By Naimah O’Neal I am always telling women that you must make up your mind about how you feel being positive. If you don’t have a good mental attitude about being positive, then you will never begin to live your best life while living with HIV.   While I still live each day of my life with these words, I must say that sometimes I feel that the rest of the world needs to get a life. HIV is a virus like other STI, but I often see the looks on people’s faces when I tell them about myself or when the topic is about to be discussed. I call this look the OH MY GOD, NOT THAT HIV TALK AGAIN! look.  Mind you, no one will come right and say anything, but the looks on their faces speak volumes. Most of the time I can use that look to offer education about the illness so that they will get tested, or tell someone else about the conversation so that they will hopefully learn about their status to get into care or stay protecting themselves against becoming infected.   But sometimes I think to myself, “Why do I feel the need to offer my story or information when most women feel that this will never happen to me?” HIV is for those women were having sex with everyone out in those streets. My God, HIV has been on the screen for the past 30 + years, and I still find that people must have just climbed out of some rock or hillside where the phone, TV and radio were broken!   I must say first that I was like some of them, because I never thought that I had to worry about illness for these reasons:
  1. I saw a few programs and the news talking about HIV, but they never said that heterosexual women could get this STI. Trust me, if they had told me back then that women could become HIV positive, my vagina would have been on lockdown so tight that the new Jesus would not have come into the world though me!  
  2. I did not drink or do drugs, so I hurt for the people who were getting sick and dying, but in the back of my mind, I was protected from getting this illness. (So I can understand, but back then some people knew but were not sharing).
  3. I love people and would never have said that, because of who they loved, the illness was a result, because only GOD can judge.
I still find it hilarious that some men and women–the partners of positive women–try to use a woman’s status against her, saying on the one hand that they love the positive woman, as long as she does what they want when and for as long that they want her to.
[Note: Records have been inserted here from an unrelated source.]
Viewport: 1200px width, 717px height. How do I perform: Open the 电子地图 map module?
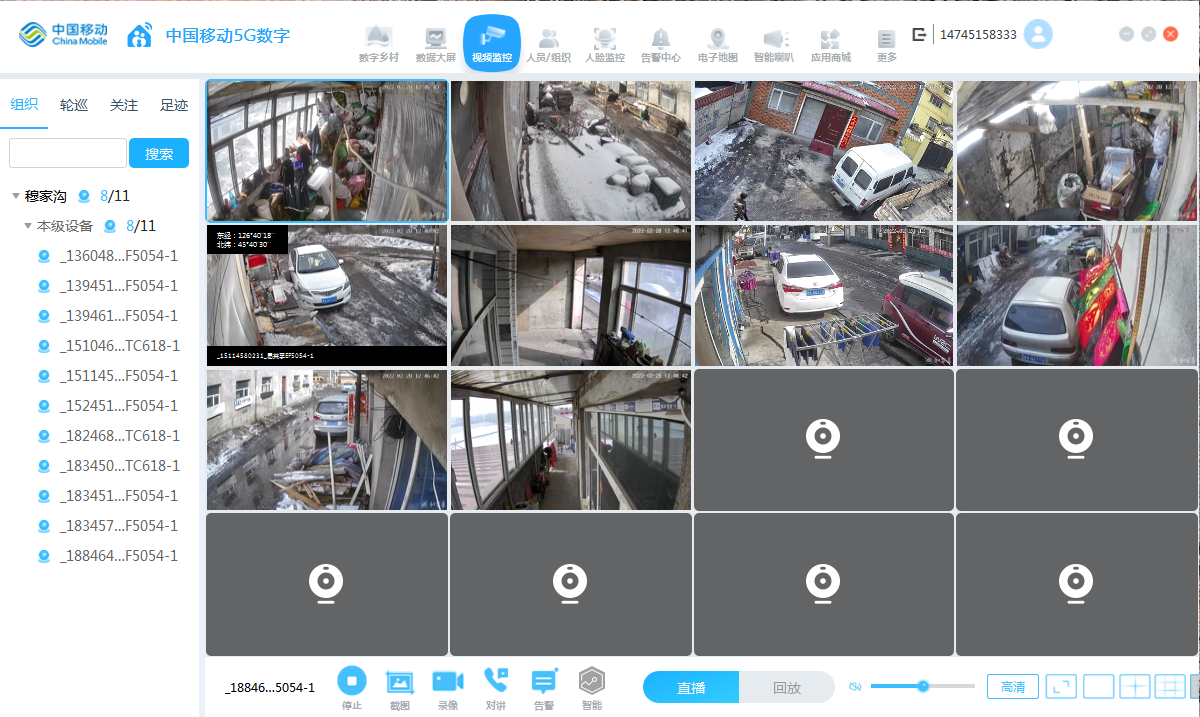[717, 45]
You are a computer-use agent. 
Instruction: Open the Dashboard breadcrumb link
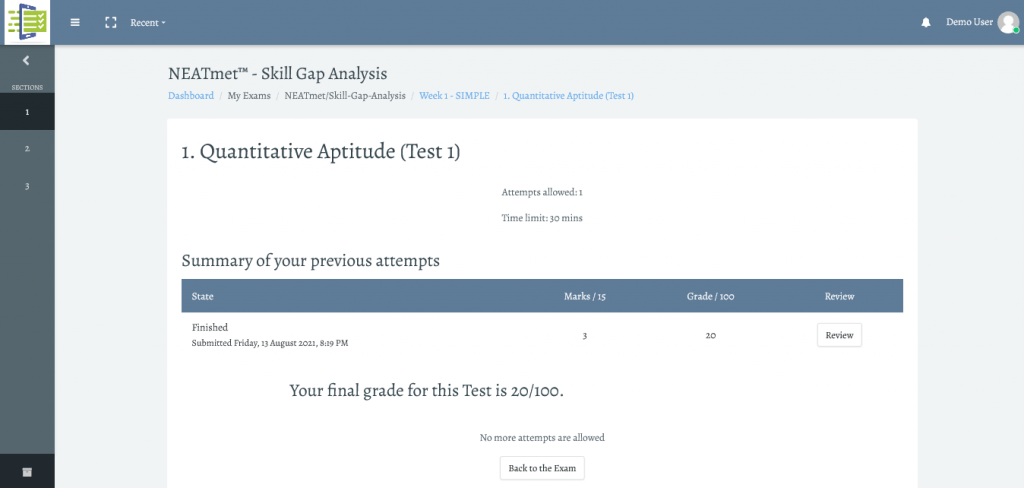[191, 95]
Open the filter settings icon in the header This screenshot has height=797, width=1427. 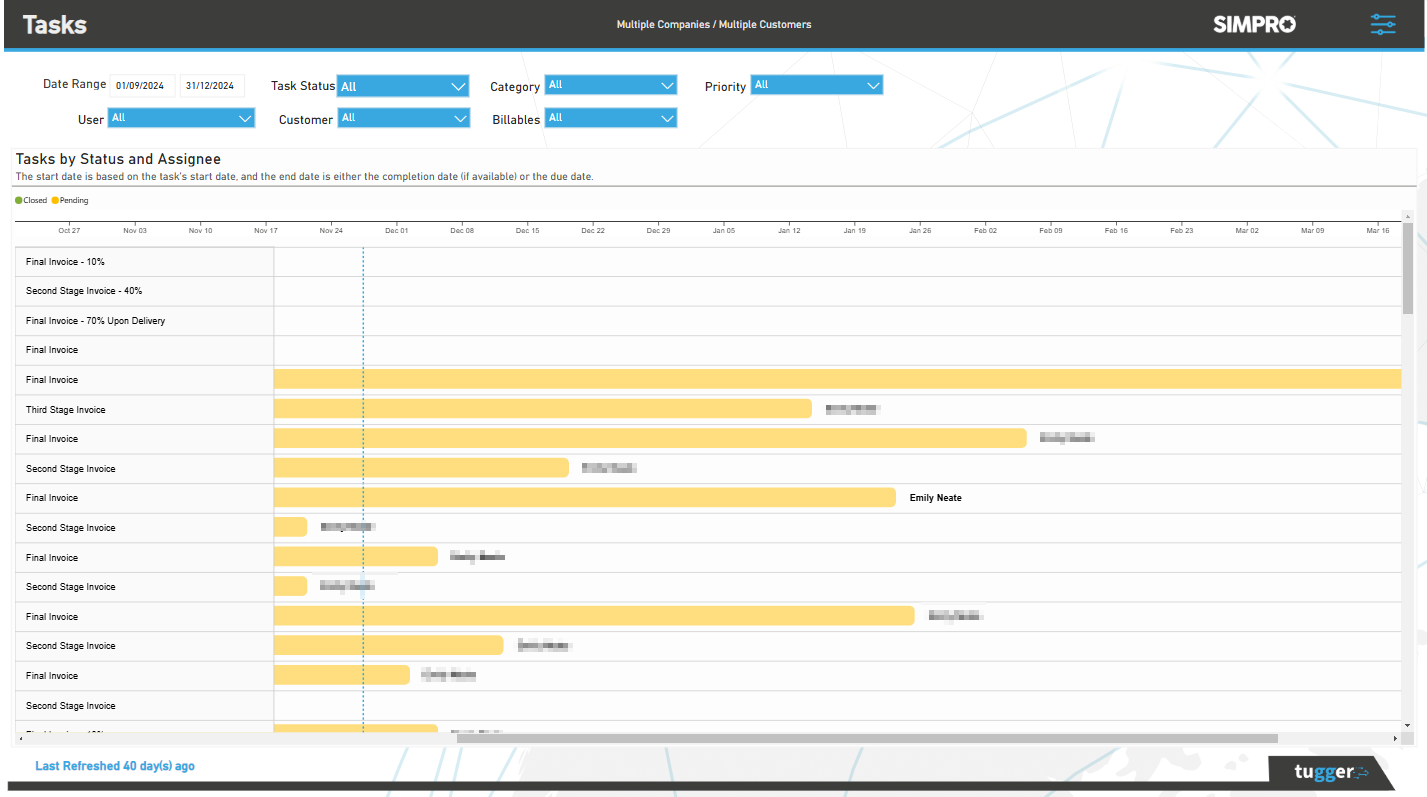[1383, 24]
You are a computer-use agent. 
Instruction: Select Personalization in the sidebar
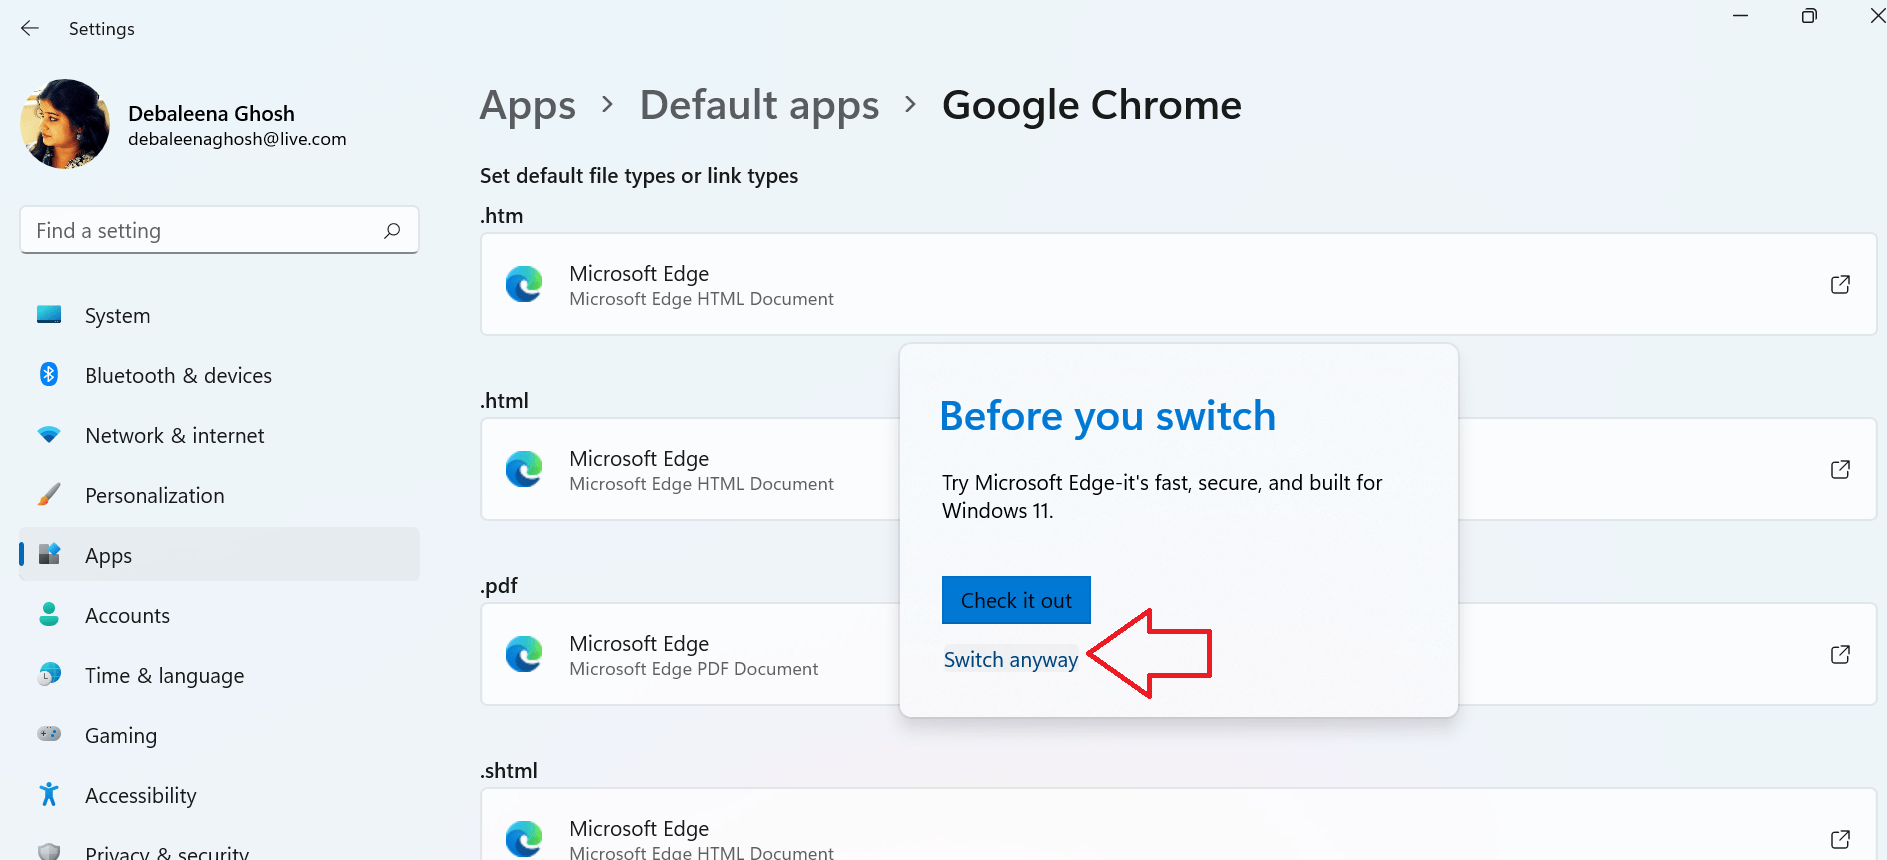pyautogui.click(x=154, y=496)
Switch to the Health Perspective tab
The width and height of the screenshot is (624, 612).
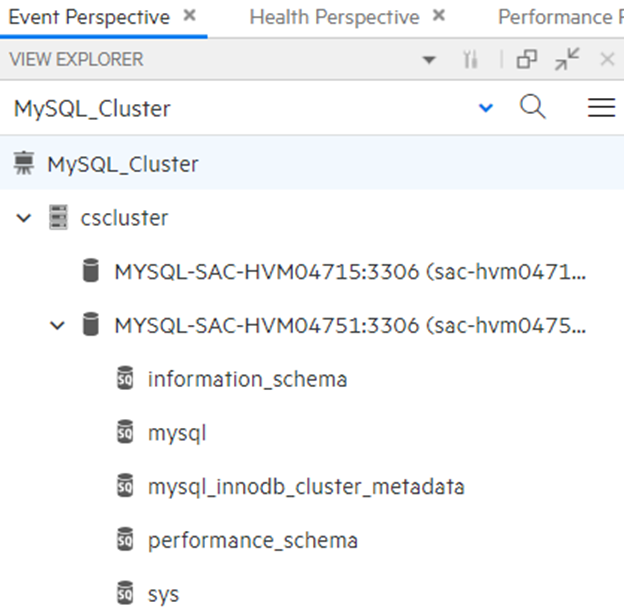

First I must say no thank you to that kind of love, and using someone’s status to keep them in a bad relationship is the lowest form of madness on so many levels. Since I am trying to keep these blog posts about solutions I will offer some things to think about. First, a saying that I pass along to positive women: Start saying to yourself in the morning, “I’m going to have a positive day, and things might not work out how I want them to…but  through it all, God is still good.” I said this because you can’t control other people, only yourself–so this saying and my faith are my protection that I use each day. I also speak up in a strong clear voice when I hear a stupid  comment or misinformation being given. I want to tell women to speak out about laws that tell us that we must bear the weight of this illness. That people don’t have to be responsible about their sexual health. That is illness has many layers that must be peeled back to be fixed before HIV/AIDS can truly be discussed in the country and the world. I look in my mirror and know that I must speak to be part of the solution.  A friend of mine has a saying: “If you are not at the table, then you will be on the menu.”